- Text passage -
--- begin ---

20 Questions With Gary Lachman

A great deal of my down time is spent researching and reading about Modern Paganism, but over the last couple of years I’ve begun to branch out a little bit so to speak. There are all kinds of figures who had a major impact not on just on Modern Paganism but on other areas of “the occult” and society in general. While searching for books on Emanuel Swedenborg, Carl Jung, and Helen Blavatsky I kept running into the name Gary Lachman over and over again. Who is Gary Lachman I wondered? It turns out that Gary Lachman was Gary Valentine in another life, the original bass player in the band Blondie and now a successful writer of esoteric and occult themed biographies and books. (I’ve now received an email from a member of the Rock and Roll Hall of Fame, my life is nearly complete.)

There’s something about Lachman’s style that resonates with me. He can be critical and skeptical at times, but there’s also a nice degree of belief there as well. Lachman stands somewhere in the middle of accepting everything at face value and being unnecessarily dismissive. Some of his books aren’t biographies in the usual sense and instead focus on the spiritual and esoteric aspects of a particular individual. His work on Jung is a great example of this. There’s the outline of an extraordinary life in its pages but also an examination of thoughts, ideas, and influences from someone who understands and is sympathetic towards them.

When I found out that Lachman was getting ready to release a new book on Aleister Crowley I seized the opportunity to both review the book and ask him some questions about his work. He happily agreed to answer them.

Jason: 1. How does one go from being a founding member of Blondie to writing about the occult, spirituality, and “New Age” type figures?

Gary Lachman: As I say in the book, I started reading about this sort of thing while playing in Blondie. I was always interested in ideas and was always a voracious reader. In the case of the occult or esoteric, over time, what started out as a youthful enthusiasm for weird stuff turned into a serious study of the history of esotericism.

2. In your latest book you talk about how some of the members of Blondie were involved in occult practices back in the 1970’s (Debbie Harry consulting the I Ching was especially interesting). How prevalent were such leanings in rock during that time? Everyone knows that figures like David Bowie and Jimmy Page were interested in such things, but what about bands on the fringe or cusp of stardom?

I don’t know about other bands on the NY scene at that time. I don’t think it was particularly popular; most people were into Warhol, not magic: it was too Sixties for that scene. In the case of Blondie, Chris had an interest in voodoo, satanism, black magic, but in a kitschy way – it was weird and fun – and Debbie’s interest was pretty much the same. I don’t know about them after I left, but I don’t have the impression that they took it very seriously. It was just around.

--- end ---

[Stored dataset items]

--- begin ---

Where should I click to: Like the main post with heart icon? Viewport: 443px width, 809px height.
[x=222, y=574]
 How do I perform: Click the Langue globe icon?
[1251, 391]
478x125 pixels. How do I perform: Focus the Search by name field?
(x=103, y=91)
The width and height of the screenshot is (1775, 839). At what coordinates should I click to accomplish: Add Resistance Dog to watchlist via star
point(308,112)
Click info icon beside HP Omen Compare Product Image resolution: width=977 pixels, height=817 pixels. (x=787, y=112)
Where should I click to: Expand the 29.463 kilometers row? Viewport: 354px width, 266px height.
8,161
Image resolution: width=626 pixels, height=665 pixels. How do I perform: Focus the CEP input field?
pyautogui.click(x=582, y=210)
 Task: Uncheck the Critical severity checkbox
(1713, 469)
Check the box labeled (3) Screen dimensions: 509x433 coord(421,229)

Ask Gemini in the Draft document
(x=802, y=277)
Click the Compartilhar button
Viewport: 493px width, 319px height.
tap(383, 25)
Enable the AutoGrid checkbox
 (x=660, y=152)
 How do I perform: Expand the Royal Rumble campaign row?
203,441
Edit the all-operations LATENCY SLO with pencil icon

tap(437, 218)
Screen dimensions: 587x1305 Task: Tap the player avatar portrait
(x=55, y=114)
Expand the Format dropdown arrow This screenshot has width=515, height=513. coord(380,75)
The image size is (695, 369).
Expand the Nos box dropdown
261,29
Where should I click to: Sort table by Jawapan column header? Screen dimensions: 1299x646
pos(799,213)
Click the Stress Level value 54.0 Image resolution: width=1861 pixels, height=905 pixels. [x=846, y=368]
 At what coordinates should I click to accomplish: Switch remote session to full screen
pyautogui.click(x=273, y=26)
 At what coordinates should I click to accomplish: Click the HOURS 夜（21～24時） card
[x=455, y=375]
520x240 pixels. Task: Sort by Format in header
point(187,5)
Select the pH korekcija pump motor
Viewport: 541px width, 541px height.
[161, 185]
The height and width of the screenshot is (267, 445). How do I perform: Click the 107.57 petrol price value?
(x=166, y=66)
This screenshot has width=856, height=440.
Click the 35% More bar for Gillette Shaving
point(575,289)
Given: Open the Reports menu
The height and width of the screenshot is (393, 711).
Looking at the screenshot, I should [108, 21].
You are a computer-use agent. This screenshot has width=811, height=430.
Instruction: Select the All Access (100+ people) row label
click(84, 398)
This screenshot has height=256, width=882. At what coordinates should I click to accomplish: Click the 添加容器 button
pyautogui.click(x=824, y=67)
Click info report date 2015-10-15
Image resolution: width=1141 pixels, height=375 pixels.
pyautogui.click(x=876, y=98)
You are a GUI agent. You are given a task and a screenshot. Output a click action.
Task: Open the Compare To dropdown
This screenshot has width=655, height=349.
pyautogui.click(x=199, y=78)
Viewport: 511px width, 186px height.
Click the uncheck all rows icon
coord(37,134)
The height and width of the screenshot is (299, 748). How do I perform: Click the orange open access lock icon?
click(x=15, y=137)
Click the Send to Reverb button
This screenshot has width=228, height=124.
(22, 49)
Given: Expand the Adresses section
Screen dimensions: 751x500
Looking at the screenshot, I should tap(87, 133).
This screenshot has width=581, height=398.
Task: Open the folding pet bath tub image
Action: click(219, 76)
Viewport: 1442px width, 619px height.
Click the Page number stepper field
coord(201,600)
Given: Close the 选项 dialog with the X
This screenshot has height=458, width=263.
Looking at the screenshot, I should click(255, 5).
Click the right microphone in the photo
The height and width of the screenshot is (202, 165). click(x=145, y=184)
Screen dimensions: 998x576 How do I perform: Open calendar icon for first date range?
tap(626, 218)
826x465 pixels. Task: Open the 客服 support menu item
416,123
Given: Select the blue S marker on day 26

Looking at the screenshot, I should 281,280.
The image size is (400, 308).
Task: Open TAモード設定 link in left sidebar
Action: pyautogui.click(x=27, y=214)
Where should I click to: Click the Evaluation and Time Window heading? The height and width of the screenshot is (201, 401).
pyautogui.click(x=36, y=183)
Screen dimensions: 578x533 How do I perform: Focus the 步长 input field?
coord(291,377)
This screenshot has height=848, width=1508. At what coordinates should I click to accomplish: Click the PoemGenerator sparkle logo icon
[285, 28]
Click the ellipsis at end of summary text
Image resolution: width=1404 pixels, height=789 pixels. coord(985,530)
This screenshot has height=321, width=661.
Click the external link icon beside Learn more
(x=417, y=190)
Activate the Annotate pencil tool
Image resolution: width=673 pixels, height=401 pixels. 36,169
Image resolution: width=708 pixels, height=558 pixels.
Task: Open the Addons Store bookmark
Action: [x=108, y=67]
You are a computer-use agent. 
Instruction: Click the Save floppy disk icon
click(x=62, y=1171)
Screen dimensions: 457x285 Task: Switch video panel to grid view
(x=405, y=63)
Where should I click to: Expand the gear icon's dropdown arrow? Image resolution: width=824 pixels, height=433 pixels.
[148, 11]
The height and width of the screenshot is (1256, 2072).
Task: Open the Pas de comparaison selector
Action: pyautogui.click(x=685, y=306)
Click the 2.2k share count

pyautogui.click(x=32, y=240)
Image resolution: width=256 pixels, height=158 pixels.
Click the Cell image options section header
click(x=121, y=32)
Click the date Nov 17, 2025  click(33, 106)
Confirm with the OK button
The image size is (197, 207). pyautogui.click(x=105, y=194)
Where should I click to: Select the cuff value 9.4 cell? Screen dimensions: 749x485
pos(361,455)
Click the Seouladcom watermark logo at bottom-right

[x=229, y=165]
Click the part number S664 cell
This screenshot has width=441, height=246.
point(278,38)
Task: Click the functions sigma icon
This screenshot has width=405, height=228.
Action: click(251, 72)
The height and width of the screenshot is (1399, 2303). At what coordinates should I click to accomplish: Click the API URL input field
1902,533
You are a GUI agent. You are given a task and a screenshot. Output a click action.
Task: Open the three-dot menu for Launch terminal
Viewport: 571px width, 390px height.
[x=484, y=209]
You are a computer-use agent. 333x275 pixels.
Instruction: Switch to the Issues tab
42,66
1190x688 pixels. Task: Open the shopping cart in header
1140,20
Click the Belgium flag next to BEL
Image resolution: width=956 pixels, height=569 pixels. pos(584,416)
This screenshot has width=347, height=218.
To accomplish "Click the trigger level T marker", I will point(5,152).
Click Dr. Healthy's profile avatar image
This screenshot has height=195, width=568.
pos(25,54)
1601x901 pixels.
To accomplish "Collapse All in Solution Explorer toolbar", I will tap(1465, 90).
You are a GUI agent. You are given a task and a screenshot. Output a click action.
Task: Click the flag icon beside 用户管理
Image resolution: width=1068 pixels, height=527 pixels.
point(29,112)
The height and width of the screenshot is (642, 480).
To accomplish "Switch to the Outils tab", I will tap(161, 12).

--- end ---

Echo the Gary Lachman interview word for word, starting at "Jason: 1. How" and ending at "cusp of stardom?".

Jason: 1. How does one go from being a founding member of Blondie to writing about the occult, spirituality, and “New Age” type figures?

Gary Lachman: As I say in the book, I started reading about this sort of thing while playing in Blondie. I was always interested in ideas and was always a voracious reader. In the case of the occult or esoteric, over time, what started out as a youthful enthusiasm for weird stuff turned into a serious study of the history of esotericism.

2. In your latest book you talk about how some of the members of Blondie were involved in occult practices back in the 1970’s (Debbie Harry consulting the I Ching was especially interesting). How prevalent were such leanings in rock during that time? Everyone knows that figures like David Bowie and Jimmy Page were interested in such things, but what about bands on the fringe or cusp of stardom?